In parole povere, se gli interessi non vengono liquidati entro sessanta giorni possono andarsi ad aggiungere al capitale dovuto e produrre così nuovi interessi. Sotto questo profilo l’emendamento non si discosta dalla linea della Banca d’Italia che la scorsa estate proponeva di consentire il rimborso degli interessi annuali attraverso il fido con “conseguente produzione di interessi su quanto utilizzato per estinguere il debito da interessi”. Con l’emendamento Boccadutri, quindi, l’anatocismo resta per legge, avendo trasformato a tutti gli effetti in norma la contestatissima proposta della Banca d’Italia. Non bisogna infatti dimenticare che l’anatocismo – già vietato per legge ma da sempre praticato dalle banche con il placet di Via Nazionale – è un meccanismo perverso che fa crescere esponenzialmente il debito e che ha contribuito a strozzare tante famiglie e tante imprese in questi anni di crisi.

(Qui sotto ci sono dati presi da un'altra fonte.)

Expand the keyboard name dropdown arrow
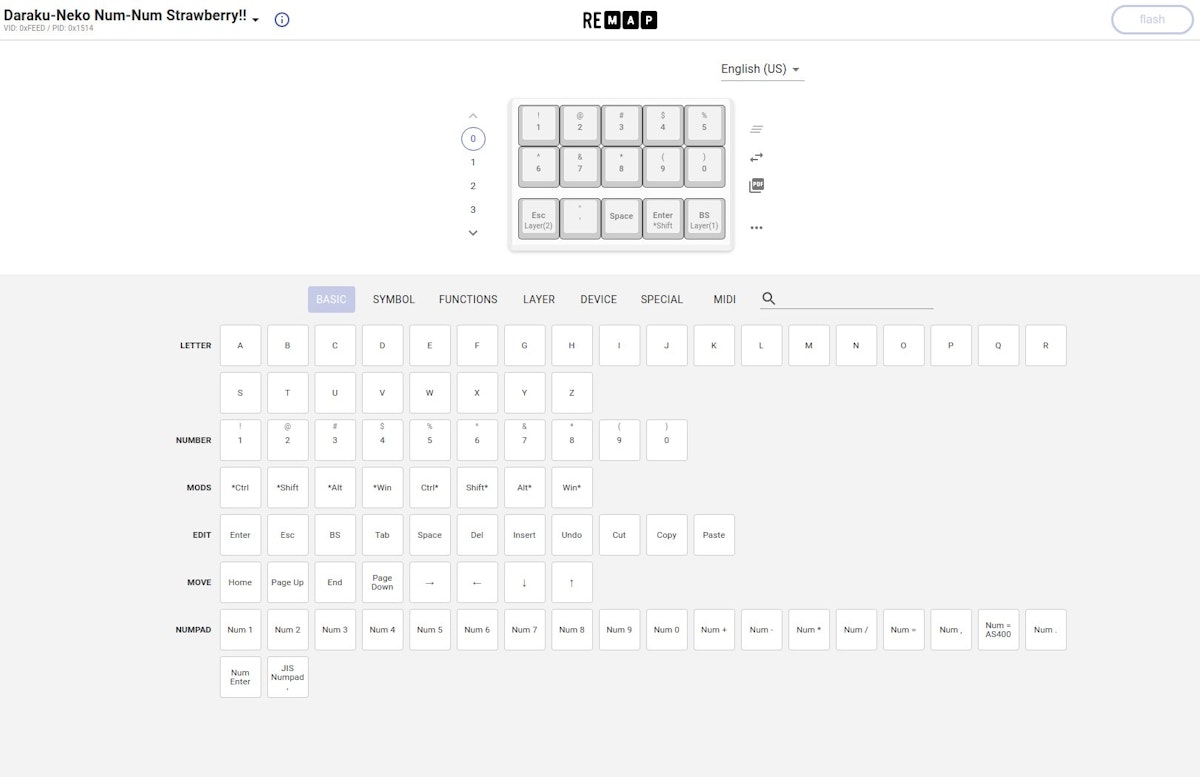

L’altro emendamento approvato il 17 marzo modifica l’articolo 16 del disegno di legge di conversione del decreto sul credito cooperativo, che prevede cioè una sostanziale esenzione fiscale per chi acquista un immobile nel corso di un’asta giudiziaria per poi rivenderlo entro due anni. Una norma che ha fatto scandalo perché rappresenta un gigantesco regalo alle banche e agli intermediari immobiliari (che si troveranno a pagare solo 200 euro a immobile anziché il 9%) e perché corre in parallelo con le norme sui mutui (poi modificate) che consentivano alle banche di vendere direttamente le case dei mutuatari inadempienti senza passare dal tribunale. Per cercare di indorare la pillola ai cittadini è stato allora deciso di estendere lo sconto fiscale anche ai privati a patto che l’immobile acquistato all’asta giudiziaria abbia le caratteristiche di “prima casa”.
Un contentino peraltro solo teorico dato che di privati che vanno alle aste giudiziarie per acquistare la prima casa ce n’è davvero pochi e che quei pochi non hanno alcuna possibilità di spuntarla di fronte agli squali che si spartiscono gli immobili all’incanto. Ciononostante, il capogruppo del Pd, Michele Pelillo, ha spiegato che con questa norma si mette anche un paletto anti-speculatori, visto che si definisce soggetto che può usufruire dello sconto colui che svolge attività d’impresa, cioè “chi professionalmente agisce nel mercato immobiliare e non per attività meramente speculativa”. Di parere diametralmente opposto è Confedercontribuenti che denuncia come questa sia “una norma che nei fatti premia speculatori e la malavita organizzata che solitamente acquistano all’asta gli immobili, di chi per gravi difficoltà economiche, non ha potuto adempiere alle proprie posizioni debitorie”. Il presidente di Confedercontribuenti, Carmelo Finocchiaro, sottolinea poi che “oggi nelle aule Parlamentari viene sancito lo sconto per speculatori e mafiosi; questo rappresenta un gravissimo colpo alla lotta contro tutte le usure e contro tutte le speculazioni finanziarie. Un colpo alla credibilità dello Stato di diritto”.